Reducing Pumping Losses
The first obvious step is to use a dual pattern cam with longer exhaust duration. Opening the valve earlier will help by getting the valve open more and bleeding off some pressure before the piston starts moving up the bore. This does eat into the power stroke, but more power is freed up than would be made by holding it closed longer (the best solution would be a larger valve and better port). The blow down phase (overlap period) becomes very important in a nitrous engine, because the gas has a much greater velocity and can over scavenge, closing the exhaust valve a little earlier helps. Anytime you make more power by reducing pumping losses, you are freeing up horsepower that already existed in the cylinders. The engine will still experience the same loads, but more power will be put to the flywheel and less will be used to push out exhaust.

Camshaft Specs
As said earlier, the intake needs to remain pretty much the same, but the exhaust needs more duration, an earlier opening point and an earlier closing point. To make this happen, you need to use a dual pattern cam with more exhaust timing, and a wider lobe separation angle. Cam's with 112-116? lobe separations are common is nitrous motors. To keep the intake timing the same, you must install the cam advanced, usually 6-8? advanced. The good thing about this is that advancing a cam will bring more low-end (at a trade off of top-end) when running without the nitrous and the wider lobe centre angle will also help idle and vacuum. Even the most radical nitrous profiles are usually pretty tame on the street. Ultra high lift cams are not need to make power with nitrous. On the exhaust side, the low lift flow is the most important thing, and must be dealt with much more seriously than high lift flow.

Intake Port Work
Nitrous adds so much oxygen that getting oxygen in is no longer a problem. A large intake port is not needed or desired. The larger the port, the more surface area it has and the intake charge will have lower velocity. Slower moving nitrous has more time to turn from a liquid to a gas, so a large port will have less liquid nitrous getting in the cylinder. As nitrous turns to a gas it will expand, taking up room in the intake and reducing the amount of normally aspirated air. More surface area will give the nitrous more area to absorb heat, which will cause even more nitrous to turn into gas. The same goes for large intake valves. The intake valve is the hottest part of the intake system and when nitrous is involved you don't want excess surface area on the valve. The exhaust is a different story.

Exhaust Port Work
All the extra exhaust has to be dealt with. The exhaust valves of a nitrous engine are almost always too small. When possible it is best to reduce the size of the intake to allow room for a bigger exhaust valve. The head of the exhaust valve should not have any sharp edges. It should have a nice smooth radius to allow the exhaust to travel around it as easily as possible. The valve job on the exhaust is the most important part. There will be much more cylinder pressure when the exhaust valve opens which means there will be more burnt gasses trying to escape through the valve at low lifts. Low lift exhaust flow should be your number one concern (up to about .300" lift). A good multi angle valve job is the best bang for the buck in a nitrous engine. The short side radius will usually benefit from a straight cut to the port floor. The area directly past the seat should be as wide as possible. The valve seats should be slightly wider also (.010"-.015") to help get rid of some of the extra heat in the valves.

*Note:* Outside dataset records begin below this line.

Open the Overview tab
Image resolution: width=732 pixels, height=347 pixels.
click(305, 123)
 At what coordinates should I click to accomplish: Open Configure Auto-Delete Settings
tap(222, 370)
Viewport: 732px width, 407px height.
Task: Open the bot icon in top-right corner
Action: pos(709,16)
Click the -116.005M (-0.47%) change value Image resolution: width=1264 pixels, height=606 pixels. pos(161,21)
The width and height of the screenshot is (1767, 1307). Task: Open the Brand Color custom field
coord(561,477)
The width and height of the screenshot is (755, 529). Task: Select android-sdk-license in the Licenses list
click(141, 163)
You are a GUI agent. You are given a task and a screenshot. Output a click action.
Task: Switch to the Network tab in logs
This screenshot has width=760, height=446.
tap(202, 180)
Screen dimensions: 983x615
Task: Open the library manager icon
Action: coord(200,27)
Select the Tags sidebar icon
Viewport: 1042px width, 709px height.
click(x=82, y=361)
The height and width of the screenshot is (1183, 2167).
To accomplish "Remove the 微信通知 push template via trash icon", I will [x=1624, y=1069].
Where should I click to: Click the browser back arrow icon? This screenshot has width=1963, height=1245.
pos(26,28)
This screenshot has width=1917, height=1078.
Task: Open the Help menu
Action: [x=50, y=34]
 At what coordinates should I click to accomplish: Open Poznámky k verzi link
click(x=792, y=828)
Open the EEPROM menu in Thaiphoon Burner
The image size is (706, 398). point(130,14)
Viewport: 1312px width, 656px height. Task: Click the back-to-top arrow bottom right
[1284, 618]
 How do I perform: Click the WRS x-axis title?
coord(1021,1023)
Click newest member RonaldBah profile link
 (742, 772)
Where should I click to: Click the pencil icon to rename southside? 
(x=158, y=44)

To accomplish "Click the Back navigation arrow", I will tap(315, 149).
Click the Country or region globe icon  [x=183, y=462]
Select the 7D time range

Combustion Chamber modifications
Usually you cannot do much chamber work without reducing compression and being forced to use a high dome that hurts power. With nitrous, a high compression ratio is not needed, so some work can be done in this area. Nitrous can make very respectable power with compression ratio up to 10:1. First step is to angle the exhaust valve as much as possible so the gasses can move around the valve easily. The next step is to polish the combustion chamber and remove any sharp edges. Sharp edges will be the first to get hot and cause detonation (as well as be the first to melt). Polishing the combustion chamber will help keep carbon build up to a minimum (a good idea for any engine).